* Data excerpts
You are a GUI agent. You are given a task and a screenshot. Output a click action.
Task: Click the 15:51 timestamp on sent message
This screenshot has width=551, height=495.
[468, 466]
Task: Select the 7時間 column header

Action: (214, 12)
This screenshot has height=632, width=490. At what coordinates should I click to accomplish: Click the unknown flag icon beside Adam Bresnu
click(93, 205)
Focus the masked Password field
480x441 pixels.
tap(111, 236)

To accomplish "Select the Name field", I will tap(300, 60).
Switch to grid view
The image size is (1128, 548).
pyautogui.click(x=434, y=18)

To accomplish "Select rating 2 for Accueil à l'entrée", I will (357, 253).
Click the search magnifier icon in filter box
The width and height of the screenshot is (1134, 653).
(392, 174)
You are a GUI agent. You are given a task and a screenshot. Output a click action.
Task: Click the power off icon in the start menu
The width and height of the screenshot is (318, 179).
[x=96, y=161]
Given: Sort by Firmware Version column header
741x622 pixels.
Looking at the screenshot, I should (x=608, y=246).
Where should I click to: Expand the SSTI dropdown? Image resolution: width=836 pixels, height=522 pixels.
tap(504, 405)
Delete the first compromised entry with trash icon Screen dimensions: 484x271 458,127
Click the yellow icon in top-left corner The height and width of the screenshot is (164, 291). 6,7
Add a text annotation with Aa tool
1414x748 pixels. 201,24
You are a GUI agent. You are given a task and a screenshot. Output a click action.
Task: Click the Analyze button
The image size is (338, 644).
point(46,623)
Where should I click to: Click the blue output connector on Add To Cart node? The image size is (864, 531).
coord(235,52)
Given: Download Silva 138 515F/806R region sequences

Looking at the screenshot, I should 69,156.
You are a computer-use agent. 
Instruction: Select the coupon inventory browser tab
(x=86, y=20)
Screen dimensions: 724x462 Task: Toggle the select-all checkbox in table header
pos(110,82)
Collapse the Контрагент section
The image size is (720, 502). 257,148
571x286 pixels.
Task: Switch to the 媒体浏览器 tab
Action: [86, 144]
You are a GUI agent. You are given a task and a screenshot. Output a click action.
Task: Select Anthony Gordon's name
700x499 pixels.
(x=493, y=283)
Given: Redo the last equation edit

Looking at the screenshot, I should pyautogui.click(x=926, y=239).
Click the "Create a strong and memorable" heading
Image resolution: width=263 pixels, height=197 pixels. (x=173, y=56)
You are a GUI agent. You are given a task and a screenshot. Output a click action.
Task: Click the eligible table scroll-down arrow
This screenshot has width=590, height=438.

* EXERCISE OBJECTIVE
Could you type out every entry again exactly as it stands?

* WRITTEN RESPONSE
You are a GUI agent. You are given a task and a screenshot. Output a click action.
Task: Click the 15:51 timestamp on sent message
This screenshot has width=551, height=495.
[468, 466]
Task: Select the 7時間 column header

Action: (214, 12)
This screenshot has height=632, width=490. At what coordinates should I click to accomplish: Click the unknown flag icon beside Adam Bresnu
click(93, 205)
Focus the masked Password field
480x441 pixels.
tap(111, 236)

To accomplish "Select the Name field", I will tap(300, 60).
Switch to grid view
The image size is (1128, 548).
pyautogui.click(x=434, y=18)

To accomplish "Select rating 2 for Accueil à l'entrée", I will (357, 253).
Click the search magnifier icon in filter box
The width and height of the screenshot is (1134, 653).
(392, 174)
You are a GUI agent. You are given a task and a screenshot. Output a click action.
Task: Click the power off icon in the start menu
The width and height of the screenshot is (318, 179).
[x=96, y=161]
Given: Sort by Firmware Version column header
741x622 pixels.
Looking at the screenshot, I should (x=608, y=246).
Where should I click to: Expand the SSTI dropdown? Image resolution: width=836 pixels, height=522 pixels.
tap(504, 405)
Delete the first compromised entry with trash icon Screen dimensions: 484x271 458,127
Click the yellow icon in top-left corner The height and width of the screenshot is (164, 291). 6,7
Add a text annotation with Aa tool
1414x748 pixels. 201,24
You are a GUI agent. You are given a task and a screenshot. Output a click action.
Task: Click the Analyze button
The image size is (338, 644).
point(46,623)
Where should I click to: Click the blue output connector on Add To Cart node? The image size is (864, 531).
coord(235,52)
Given: Download Silva 138 515F/806R region sequences

Looking at the screenshot, I should 69,156.
You are a computer-use agent. 
Instruction: Select the coupon inventory browser tab
(x=86, y=20)
Screen dimensions: 724x462 Task: Toggle the select-all checkbox in table header
pos(110,82)
Collapse the Контрагент section
The image size is (720, 502). 257,148
571x286 pixels.
Task: Switch to the 媒体浏览器 tab
Action: [86, 144]
You are a GUI agent. You are given a task and a screenshot. Output a click action.
Task: Select Anthony Gordon's name
700x499 pixels.
(x=493, y=283)
Given: Redo the last equation edit

Looking at the screenshot, I should pyautogui.click(x=926, y=239).
Click the "Create a strong and memorable" heading
Image resolution: width=263 pixels, height=197 pixels. (x=173, y=56)
You are a GUI agent. You are given a task and a screenshot. Output a click action.
Task: Click the eligible table scroll-down arrow
This screenshot has width=590, height=438.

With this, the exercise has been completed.